After six weeks, I still hadn't had any movement below my waist. I used to stare at my toes and tried to will them to move. I prayed. According to the literature, I was supposed to start getting movement back within six weeks. Before this particular week, I hoped my legs would start to move, but wasn't too concerned because I thought I would be moving by the end of the time frame I had read about in a book about spinal cord injury I was reading.
But at the end of week six, I got nervous. Each night, after my parents had gone home, and I had eaten dinner, and had some alone time before the nurses made their rounds, I straed at my feet and prayed. I didn't make any promises to God, but I prayed. Then, on a Friday, after a couple of friends from work had gone home, and I was alone, praying, and I remember saying, "Please, God, give me some sort of a sign." At that moment, my right big toe flipped up, and then down. Physically, it was probably a muscle spasm, but I took it as a sign. I stared at my toe for the rest of the night. The toe didn't move again, but I knew it did. It was not my imagination.

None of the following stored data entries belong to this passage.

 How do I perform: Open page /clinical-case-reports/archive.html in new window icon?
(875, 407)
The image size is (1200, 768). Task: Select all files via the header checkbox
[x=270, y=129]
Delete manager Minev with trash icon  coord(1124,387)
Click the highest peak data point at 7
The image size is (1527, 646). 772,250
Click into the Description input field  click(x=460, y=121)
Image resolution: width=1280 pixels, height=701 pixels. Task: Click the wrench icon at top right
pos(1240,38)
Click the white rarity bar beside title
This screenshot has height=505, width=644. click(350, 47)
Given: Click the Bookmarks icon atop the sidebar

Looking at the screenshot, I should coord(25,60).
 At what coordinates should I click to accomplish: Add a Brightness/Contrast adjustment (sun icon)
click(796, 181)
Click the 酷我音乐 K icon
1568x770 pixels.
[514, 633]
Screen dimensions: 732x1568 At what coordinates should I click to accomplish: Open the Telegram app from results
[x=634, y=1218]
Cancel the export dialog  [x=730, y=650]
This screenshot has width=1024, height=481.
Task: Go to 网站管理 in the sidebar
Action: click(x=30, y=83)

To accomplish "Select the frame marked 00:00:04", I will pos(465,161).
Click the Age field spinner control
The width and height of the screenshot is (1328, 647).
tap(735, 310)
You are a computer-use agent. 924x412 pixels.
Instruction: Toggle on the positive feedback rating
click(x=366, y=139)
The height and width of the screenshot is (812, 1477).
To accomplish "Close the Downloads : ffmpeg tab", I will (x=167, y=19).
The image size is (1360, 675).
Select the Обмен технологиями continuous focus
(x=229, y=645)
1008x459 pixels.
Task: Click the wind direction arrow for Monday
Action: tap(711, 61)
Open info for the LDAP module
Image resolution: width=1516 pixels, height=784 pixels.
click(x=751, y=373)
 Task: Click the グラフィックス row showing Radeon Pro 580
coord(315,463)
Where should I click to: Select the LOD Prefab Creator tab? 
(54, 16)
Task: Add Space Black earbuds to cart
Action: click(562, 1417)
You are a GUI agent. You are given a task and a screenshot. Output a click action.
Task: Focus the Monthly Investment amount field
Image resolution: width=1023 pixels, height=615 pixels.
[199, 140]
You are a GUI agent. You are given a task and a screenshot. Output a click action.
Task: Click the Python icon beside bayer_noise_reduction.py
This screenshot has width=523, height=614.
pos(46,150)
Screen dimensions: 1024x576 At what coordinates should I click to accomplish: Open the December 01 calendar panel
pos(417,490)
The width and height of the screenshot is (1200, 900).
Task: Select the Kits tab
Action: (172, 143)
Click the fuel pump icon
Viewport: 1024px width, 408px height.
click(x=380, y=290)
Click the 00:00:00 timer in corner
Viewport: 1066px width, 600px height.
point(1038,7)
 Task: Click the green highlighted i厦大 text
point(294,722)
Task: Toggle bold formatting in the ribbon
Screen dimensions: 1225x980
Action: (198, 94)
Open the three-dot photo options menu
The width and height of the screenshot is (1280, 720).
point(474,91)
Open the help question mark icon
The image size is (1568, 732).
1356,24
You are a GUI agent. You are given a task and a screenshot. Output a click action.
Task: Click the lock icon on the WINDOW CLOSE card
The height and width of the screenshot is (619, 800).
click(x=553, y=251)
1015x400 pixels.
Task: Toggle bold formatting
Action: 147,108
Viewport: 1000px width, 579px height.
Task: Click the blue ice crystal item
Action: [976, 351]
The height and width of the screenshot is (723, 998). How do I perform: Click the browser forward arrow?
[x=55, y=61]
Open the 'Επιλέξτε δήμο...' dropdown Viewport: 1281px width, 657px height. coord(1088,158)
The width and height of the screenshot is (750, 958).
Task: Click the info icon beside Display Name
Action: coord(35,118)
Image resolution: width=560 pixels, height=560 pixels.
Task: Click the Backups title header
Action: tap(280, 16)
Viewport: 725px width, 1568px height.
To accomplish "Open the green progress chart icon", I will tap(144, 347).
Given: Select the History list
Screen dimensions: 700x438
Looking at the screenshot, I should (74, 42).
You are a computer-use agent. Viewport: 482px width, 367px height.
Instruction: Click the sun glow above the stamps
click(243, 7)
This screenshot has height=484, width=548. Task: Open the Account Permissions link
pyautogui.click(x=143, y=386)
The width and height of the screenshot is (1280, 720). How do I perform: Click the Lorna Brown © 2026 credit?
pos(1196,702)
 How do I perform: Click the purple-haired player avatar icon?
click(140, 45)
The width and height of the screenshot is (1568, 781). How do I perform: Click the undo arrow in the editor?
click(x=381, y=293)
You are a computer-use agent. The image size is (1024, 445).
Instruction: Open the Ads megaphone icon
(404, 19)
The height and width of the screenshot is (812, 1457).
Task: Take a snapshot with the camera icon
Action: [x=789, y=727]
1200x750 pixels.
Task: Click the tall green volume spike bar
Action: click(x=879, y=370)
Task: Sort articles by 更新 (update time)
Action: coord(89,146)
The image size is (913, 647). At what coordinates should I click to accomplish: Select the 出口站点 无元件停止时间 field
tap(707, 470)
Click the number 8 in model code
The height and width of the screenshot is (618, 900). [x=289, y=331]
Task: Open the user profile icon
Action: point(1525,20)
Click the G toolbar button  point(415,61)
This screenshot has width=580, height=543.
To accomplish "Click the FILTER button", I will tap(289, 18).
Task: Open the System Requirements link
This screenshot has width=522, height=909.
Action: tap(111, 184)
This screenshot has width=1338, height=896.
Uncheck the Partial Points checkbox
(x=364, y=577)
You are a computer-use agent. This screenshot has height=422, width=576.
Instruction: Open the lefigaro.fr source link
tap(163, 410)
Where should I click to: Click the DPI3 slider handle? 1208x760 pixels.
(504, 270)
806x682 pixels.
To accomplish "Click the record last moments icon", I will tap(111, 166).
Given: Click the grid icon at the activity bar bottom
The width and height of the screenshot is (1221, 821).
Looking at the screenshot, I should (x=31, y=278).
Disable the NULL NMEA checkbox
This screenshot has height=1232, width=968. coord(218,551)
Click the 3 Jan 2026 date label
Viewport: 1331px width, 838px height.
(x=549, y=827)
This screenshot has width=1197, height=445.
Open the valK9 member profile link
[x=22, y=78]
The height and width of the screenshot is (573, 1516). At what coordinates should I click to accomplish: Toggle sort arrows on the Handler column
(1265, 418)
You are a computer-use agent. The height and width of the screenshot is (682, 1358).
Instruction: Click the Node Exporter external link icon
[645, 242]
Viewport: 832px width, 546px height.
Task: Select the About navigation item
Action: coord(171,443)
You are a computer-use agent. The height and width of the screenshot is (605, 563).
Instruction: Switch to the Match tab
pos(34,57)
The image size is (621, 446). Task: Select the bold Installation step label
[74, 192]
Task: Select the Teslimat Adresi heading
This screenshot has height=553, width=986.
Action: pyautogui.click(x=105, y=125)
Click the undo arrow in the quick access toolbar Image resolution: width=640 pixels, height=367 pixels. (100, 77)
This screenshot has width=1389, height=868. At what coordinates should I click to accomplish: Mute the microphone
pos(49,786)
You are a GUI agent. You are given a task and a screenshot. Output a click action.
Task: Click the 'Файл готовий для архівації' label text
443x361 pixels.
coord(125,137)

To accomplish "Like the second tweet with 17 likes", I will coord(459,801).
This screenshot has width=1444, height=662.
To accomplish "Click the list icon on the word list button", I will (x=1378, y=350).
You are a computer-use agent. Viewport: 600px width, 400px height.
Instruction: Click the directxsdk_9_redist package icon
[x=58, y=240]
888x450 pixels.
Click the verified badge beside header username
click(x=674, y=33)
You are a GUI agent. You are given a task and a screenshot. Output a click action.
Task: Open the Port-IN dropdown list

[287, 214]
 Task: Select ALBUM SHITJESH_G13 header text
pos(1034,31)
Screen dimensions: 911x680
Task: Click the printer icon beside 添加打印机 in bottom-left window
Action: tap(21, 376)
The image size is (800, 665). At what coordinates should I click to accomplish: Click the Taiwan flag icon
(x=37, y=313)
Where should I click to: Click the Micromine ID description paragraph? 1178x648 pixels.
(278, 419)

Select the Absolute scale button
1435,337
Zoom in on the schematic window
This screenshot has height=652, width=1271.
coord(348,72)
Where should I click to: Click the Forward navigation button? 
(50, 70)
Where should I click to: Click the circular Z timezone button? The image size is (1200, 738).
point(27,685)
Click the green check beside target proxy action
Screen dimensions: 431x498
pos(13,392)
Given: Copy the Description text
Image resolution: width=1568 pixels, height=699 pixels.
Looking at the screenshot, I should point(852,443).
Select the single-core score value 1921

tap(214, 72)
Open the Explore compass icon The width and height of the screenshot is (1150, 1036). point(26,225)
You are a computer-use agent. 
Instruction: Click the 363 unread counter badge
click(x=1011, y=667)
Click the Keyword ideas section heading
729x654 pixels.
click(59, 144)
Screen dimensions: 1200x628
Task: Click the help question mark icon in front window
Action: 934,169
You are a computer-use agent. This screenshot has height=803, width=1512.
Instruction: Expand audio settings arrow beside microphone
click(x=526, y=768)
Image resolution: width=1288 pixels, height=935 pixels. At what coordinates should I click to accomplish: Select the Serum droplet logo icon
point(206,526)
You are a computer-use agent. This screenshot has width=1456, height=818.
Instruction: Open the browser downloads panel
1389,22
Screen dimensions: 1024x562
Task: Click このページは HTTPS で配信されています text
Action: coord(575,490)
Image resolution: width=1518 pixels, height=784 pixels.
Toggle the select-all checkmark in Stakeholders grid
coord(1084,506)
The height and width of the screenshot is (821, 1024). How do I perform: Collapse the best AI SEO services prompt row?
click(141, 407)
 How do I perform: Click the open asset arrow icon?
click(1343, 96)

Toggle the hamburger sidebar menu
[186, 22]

The next day, Saturday, whenever I was idle, I stared at my feet. I straed and prayed all day, but no movement.
On Sunday, the same friends who visited me on Friday, visited me. I told them about the toe. I tried to get it tomove, but to no avail. After they had left, my leg, from the knee on down, spasmed. It straightened out. I couldn't bend it back up, so I pulled my leg up and then willed it to slide down. I did not want to go to sleep, for fear that when I woke up, I would not be able to move it again. But I knew I had to go to sleep. But before then, I took my phone and videotaped the movement in my leg.